• _Stored data entries_:
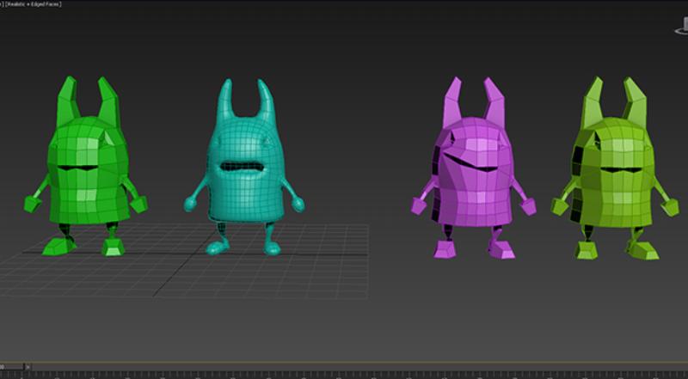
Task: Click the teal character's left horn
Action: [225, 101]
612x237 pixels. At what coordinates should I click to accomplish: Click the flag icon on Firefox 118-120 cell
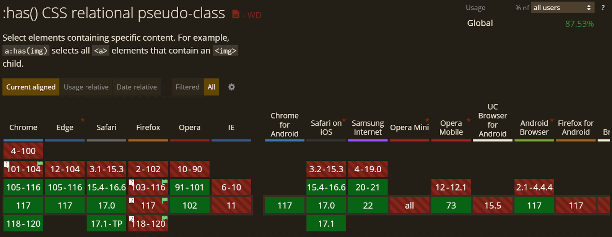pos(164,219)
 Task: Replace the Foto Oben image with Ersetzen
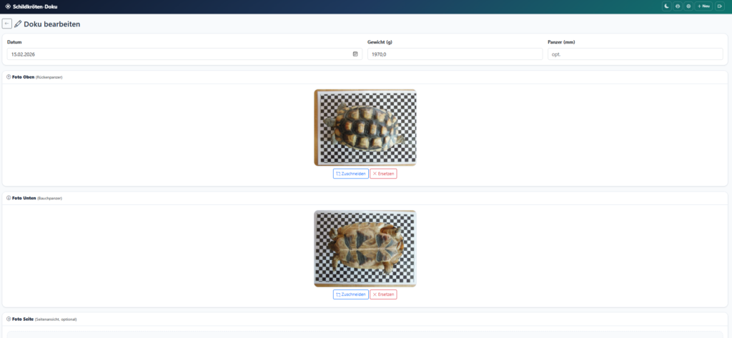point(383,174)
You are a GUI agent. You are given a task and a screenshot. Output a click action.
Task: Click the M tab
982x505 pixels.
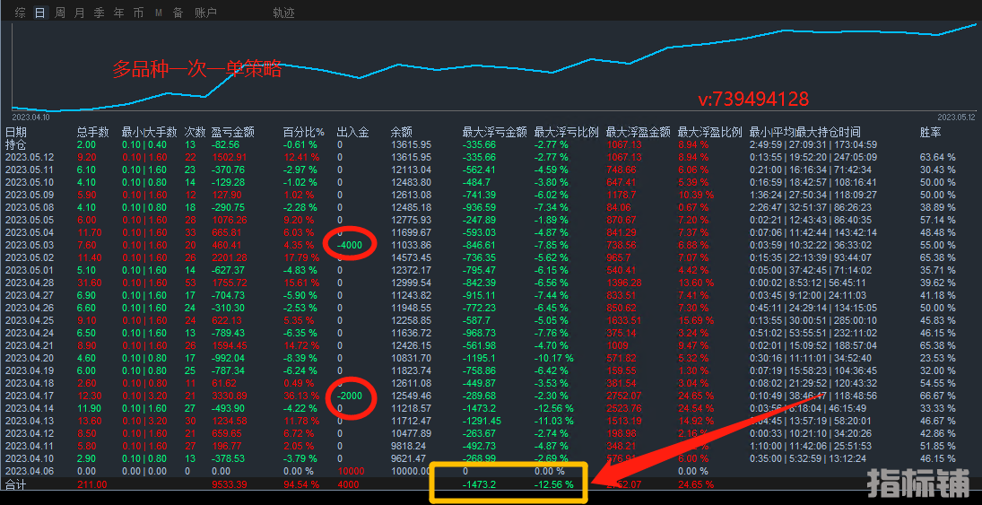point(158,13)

• _Instructions for the task_: No pictures belong in the output. Restate word for word only the lines from the one containing "612x237 pixels. At" to the end of the entries above.

• _Written solution_:
612x237 pixels. At what coordinates should I click to accomplish: Click the flag icon on Firefox 118-120 cell
pos(164,219)
 Task: Replace the Foto Oben image with Ersetzen
point(383,174)
You are a GUI agent. You are given a task and a screenshot. Output a click action.
Task: Click the M tab
982x505 pixels.
point(158,13)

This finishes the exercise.